PTO Micro-Instruction: Pointer Operations

This page documents the PTO micro-instruction pointer operations that construct typed pointers and perform pointer arithmetic. These ops are part of the PTO micro-instruction surface (A5 Ascend 950 profile).

Overview

PTO micro-instruction memory operands use !pto.ptr<element-type, space> to distinguish between GM (!pto.ptr<T, gm>) and UB (!pto.ptr<T, ub>) address spaces. The following ops construct and manipulate typed PTO pointers.

Mechanism

These operations make pointer typing and pointer arithmetic explicit in SSA form. pto.castptr materializes a typed PTO pointer from a scalar address, pto.addptr advances it in element units, and the scalar load/store helpers access one element at a time without switching into the vector load/store instruction families.

Address Space Conventions

Space Interpretation
gm Global Memory (GM), off-chip HBM/DDR storage
ub Vector tile buffer (implemented on current hardware by the Unified Buffer / UB)

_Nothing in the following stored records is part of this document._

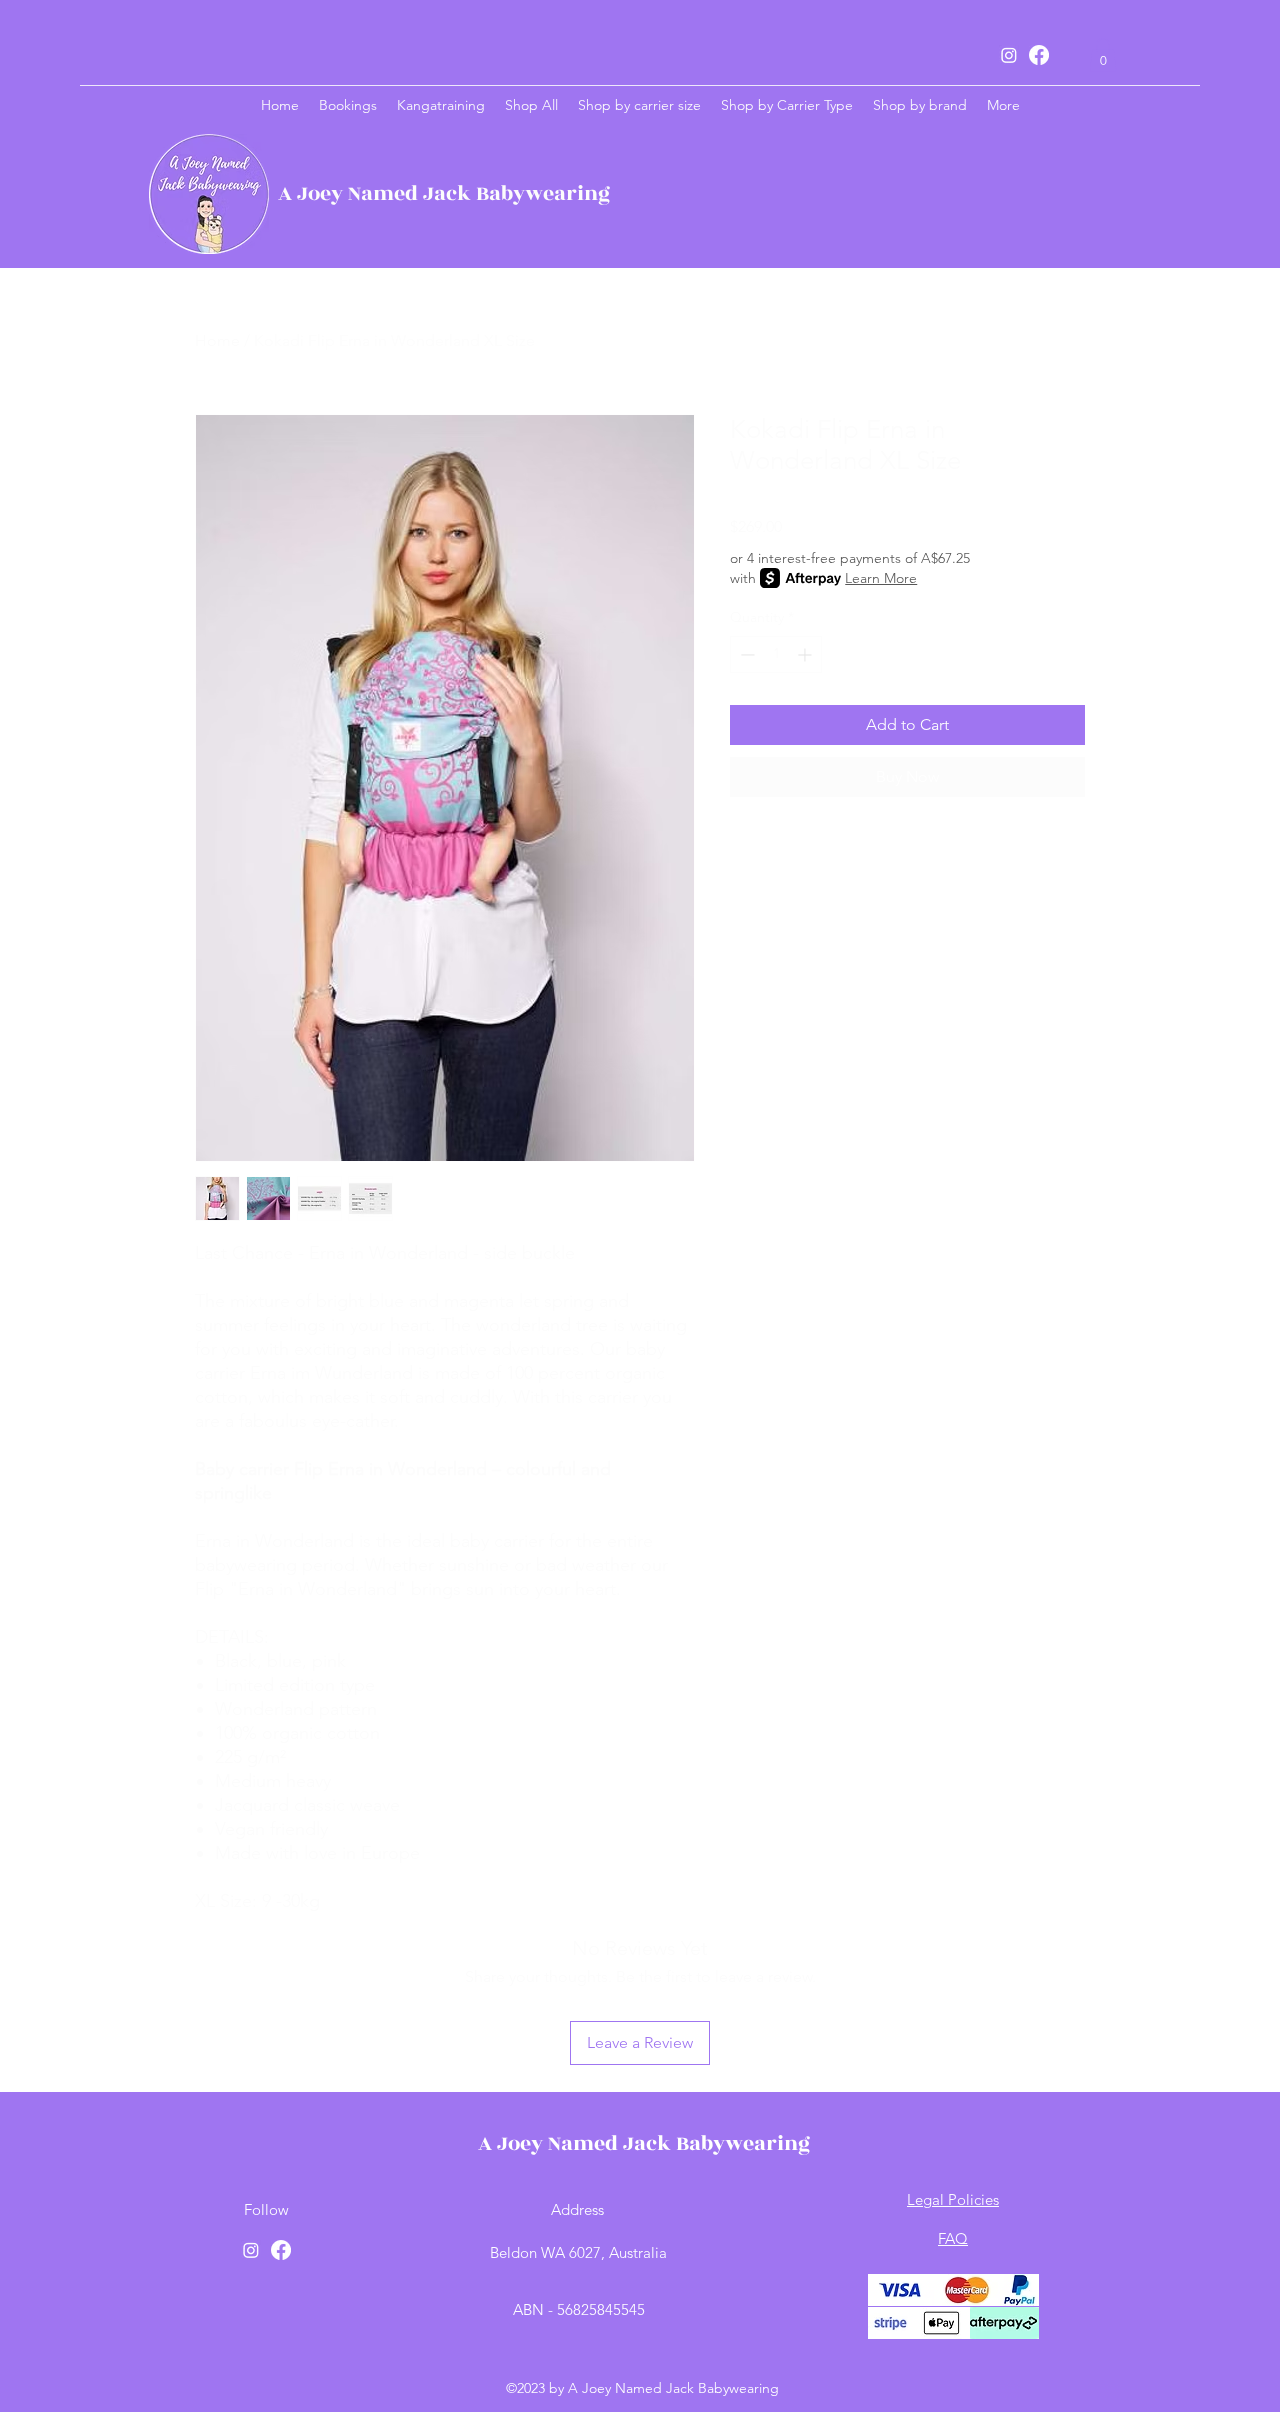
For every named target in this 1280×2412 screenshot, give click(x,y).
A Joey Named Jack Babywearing (444, 193)
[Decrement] (745, 654)
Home (217, 340)
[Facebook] (1039, 55)
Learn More (881, 578)
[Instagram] (1009, 55)
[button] (1103, 54)
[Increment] (806, 654)
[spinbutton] (776, 654)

Typical pointer construction and pointer arithmetic follow the same !pto.ptr<..., space> form. Pointer arithmetic is element-based rather than byte-based.


pto.castptr

Syntax: %result = pto.castptr %addr : i64 -> !pto.ptr<T, space>

Semantics: Reinterpret a scalar address value as a typed PTO pointer in the target memory space.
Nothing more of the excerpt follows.